Only one span of the listing below is wanted: the lines from the one with "社會 (806, 111)" through the one with "[Instagram] (315, 2269)", reproduced exactly, both ends kept.
══ EXTRACTED RECORDS
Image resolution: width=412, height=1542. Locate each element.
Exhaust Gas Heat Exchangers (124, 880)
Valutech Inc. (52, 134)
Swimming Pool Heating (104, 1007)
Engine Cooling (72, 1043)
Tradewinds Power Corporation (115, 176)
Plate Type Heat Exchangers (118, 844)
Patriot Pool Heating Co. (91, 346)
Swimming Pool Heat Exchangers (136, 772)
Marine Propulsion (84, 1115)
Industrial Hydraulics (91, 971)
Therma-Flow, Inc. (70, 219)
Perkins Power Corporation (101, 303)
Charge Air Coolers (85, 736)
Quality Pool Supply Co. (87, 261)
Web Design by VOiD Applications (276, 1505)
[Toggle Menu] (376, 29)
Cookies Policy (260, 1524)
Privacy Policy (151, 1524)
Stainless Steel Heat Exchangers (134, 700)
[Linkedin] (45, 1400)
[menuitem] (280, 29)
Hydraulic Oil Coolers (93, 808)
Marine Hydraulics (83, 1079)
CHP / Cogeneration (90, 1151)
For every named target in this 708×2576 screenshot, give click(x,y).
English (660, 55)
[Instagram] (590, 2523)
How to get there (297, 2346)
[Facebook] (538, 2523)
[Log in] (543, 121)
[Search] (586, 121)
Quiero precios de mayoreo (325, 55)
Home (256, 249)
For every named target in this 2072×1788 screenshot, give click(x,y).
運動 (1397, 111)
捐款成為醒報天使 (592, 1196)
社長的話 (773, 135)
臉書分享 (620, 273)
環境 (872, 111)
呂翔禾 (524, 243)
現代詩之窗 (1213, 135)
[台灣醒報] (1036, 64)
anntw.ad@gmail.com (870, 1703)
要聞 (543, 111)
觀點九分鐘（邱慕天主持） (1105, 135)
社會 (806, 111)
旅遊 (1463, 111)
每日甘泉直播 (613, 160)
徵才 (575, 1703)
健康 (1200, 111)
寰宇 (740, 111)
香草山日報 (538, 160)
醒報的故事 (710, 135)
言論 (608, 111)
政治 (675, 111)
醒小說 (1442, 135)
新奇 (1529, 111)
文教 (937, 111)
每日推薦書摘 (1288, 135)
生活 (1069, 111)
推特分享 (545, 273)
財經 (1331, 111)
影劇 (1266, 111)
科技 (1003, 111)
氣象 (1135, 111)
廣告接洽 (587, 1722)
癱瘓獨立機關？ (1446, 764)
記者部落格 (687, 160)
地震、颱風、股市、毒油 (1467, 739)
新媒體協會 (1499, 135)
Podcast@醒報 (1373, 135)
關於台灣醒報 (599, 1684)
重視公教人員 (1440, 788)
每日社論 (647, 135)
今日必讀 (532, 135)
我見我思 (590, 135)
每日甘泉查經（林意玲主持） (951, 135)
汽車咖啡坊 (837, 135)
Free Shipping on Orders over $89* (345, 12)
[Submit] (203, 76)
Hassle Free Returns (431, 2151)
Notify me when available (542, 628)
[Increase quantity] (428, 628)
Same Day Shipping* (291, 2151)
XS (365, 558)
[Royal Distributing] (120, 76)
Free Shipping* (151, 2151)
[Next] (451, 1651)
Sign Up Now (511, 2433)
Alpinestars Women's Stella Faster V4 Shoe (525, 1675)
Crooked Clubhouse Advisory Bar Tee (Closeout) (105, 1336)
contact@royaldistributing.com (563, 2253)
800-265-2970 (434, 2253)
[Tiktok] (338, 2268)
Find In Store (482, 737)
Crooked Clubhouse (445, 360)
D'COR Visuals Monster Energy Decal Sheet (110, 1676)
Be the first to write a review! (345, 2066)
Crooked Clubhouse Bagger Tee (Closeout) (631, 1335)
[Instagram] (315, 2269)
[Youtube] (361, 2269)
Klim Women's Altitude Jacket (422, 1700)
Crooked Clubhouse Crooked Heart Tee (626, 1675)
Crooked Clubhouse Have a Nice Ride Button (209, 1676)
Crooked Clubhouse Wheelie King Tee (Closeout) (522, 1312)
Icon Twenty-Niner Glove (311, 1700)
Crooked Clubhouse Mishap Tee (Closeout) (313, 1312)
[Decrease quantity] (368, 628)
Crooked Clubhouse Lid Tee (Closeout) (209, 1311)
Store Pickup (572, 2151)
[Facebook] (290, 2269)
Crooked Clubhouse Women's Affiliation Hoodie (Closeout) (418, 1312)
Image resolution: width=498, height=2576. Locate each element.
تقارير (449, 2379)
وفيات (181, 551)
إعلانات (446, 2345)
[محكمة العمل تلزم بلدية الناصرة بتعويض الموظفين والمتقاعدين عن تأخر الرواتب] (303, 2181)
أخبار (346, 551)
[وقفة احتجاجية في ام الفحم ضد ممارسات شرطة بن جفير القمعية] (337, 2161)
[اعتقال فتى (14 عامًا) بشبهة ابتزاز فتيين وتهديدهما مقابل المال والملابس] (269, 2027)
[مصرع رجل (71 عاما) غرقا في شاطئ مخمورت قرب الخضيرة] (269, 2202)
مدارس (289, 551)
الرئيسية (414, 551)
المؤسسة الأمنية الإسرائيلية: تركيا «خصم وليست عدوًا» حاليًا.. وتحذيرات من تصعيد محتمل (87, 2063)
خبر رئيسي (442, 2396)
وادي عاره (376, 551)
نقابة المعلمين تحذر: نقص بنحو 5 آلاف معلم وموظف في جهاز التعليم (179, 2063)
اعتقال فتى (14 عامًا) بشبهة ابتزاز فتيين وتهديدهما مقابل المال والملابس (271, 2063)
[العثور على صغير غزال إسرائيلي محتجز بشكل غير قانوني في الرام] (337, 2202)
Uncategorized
════
WRITTEN RESPONSE
社會 (806, 111)
旅遊 (1463, 111)
每日甘泉直播 (613, 160)
徵才 (575, 1703)
健康 (1200, 111)
寰宇 (740, 111)
香草山日報 (538, 160)
醒報的故事 (710, 135)
言論 (608, 111)
政治 (675, 111)
醒小說 (1442, 135)
新奇 (1529, 111)
文教 (937, 111)
每日推薦書摘 (1288, 135)
生活 (1069, 111)
推特分享 (545, 273)
財經 (1331, 111)
影劇 (1266, 111)
科技 (1003, 111)
氣象 (1135, 111)
廣告接洽 (587, 1722)
癱瘓獨立機關？ (1446, 764)
記者部落格 (687, 160)
地震、颱風、股市、毒油 (1467, 739)
新媒體協會 (1499, 135)
Podcast@醒報 (1373, 135)
關於台灣醒報 (599, 1684)
重視公教人員 (1440, 788)
每日社論 (647, 135)
今日必讀 (532, 135)
我見我思 (590, 135)
每日甘泉查經（林意玲主持） (951, 135)
汽車咖啡坊 (837, 135)
Free Shipping on Orders over $89* (345, 12)
[Submit] (203, 76)
Hassle Free Returns (431, 2151)
Notify me when available (542, 628)
[Increase quantity] (428, 628)
Same Day Shipping* (291, 2151)
XS (365, 558)
[Royal Distributing] (120, 76)
Free Shipping* (151, 2151)
[Next] (451, 1651)
Sign Up Now (511, 2433)
Alpinestars Women's Stella Faster V4 Shoe (525, 1675)
Crooked Clubhouse Advisory Bar Tee (Closeout) (105, 1336)
contact@royaldistributing.com (563, 2253)
800-265-2970 (434, 2253)
[Tiktok] (338, 2268)
Find In Store (482, 737)
Crooked Clubhouse (445, 360)
D'COR Visuals Monster Energy Decal Sheet (110, 1676)
Be the first to write a review! (345, 2066)
Crooked Clubhouse Bagger Tee (Closeout) (631, 1335)
[Instagram] (315, 2269)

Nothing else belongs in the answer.